You often can’t fortify a first-level first-level site for an entire year in advance, but Calipari did just that by adding Tsiebwe to the mix.
Someone who wants to be in Kentucky
In addition to what he brings to the table as a player, Tsiebwe is a man who has loved the Kentucky basketball program since high school. As a recruit, Tshiebwe had deep ties to the West Virginia program, which was almost certain to end in Morgantown, regardless of who called.
But make no mistake, Tshiebwe liked what Calipari and the British program had to offer for the first time.
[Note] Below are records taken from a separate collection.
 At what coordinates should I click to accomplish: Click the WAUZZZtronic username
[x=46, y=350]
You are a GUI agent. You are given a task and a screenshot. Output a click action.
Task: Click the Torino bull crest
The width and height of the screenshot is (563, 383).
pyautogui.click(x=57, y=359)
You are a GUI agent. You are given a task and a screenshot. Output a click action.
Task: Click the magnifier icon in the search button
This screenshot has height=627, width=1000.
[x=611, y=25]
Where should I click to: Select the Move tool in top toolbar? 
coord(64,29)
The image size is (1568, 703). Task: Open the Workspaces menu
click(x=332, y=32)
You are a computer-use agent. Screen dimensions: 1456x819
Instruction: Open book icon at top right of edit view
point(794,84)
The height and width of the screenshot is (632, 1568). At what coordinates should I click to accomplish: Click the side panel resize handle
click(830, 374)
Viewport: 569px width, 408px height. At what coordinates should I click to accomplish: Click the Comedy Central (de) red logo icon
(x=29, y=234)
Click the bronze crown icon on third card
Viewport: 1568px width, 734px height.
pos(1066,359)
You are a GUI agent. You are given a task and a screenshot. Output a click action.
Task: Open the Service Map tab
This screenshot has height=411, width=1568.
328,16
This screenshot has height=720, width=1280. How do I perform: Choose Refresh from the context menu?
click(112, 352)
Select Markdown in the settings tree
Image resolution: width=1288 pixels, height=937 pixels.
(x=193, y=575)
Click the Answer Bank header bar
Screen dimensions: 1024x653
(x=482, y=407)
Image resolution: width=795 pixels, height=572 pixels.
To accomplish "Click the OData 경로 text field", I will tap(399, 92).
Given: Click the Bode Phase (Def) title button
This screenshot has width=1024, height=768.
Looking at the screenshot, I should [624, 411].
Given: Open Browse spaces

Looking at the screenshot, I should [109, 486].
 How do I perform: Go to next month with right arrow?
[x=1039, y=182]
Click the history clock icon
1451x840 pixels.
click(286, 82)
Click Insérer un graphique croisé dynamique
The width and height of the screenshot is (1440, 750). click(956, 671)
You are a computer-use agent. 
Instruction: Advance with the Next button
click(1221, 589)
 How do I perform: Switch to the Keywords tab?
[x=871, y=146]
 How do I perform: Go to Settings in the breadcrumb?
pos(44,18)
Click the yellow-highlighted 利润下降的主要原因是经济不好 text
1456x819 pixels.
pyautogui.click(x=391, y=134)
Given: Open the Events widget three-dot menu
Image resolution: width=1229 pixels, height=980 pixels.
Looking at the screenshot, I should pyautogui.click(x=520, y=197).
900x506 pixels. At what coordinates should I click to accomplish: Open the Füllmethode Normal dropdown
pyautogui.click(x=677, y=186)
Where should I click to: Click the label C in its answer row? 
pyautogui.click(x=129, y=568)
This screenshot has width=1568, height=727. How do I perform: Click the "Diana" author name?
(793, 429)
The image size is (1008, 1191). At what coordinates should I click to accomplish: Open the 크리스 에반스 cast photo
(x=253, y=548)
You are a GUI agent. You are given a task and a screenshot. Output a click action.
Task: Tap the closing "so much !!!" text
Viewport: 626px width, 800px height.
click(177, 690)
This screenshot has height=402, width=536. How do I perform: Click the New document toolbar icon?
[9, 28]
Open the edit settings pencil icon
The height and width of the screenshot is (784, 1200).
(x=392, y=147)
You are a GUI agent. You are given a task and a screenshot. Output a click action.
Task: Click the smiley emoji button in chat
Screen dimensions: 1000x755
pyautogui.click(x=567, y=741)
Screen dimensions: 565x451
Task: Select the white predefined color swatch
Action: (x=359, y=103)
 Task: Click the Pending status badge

“It was a difficult decision because I like Kentucky and I love Coach Calipari,” Tiebwe told KSR at the All-American Game at McDonald’s in 2019. “But I came to West Virginia because it’s a school I was thinking about (growing up). I like the way they play, I like the coach, I like the program. That’s why I ended up going there. “
If he hadn’t signed with the mountaineers, Tiebwe told KSR he was heading to Lexington.
“Coach Calipari was telling me, ‘I want to train you!’ Come play for me! I will train you and help you become a great player. I will help you achieve your dreams. … Kentucky was second. ”
Two years later, Tshiebwe is finally a wild cat in Kentucky.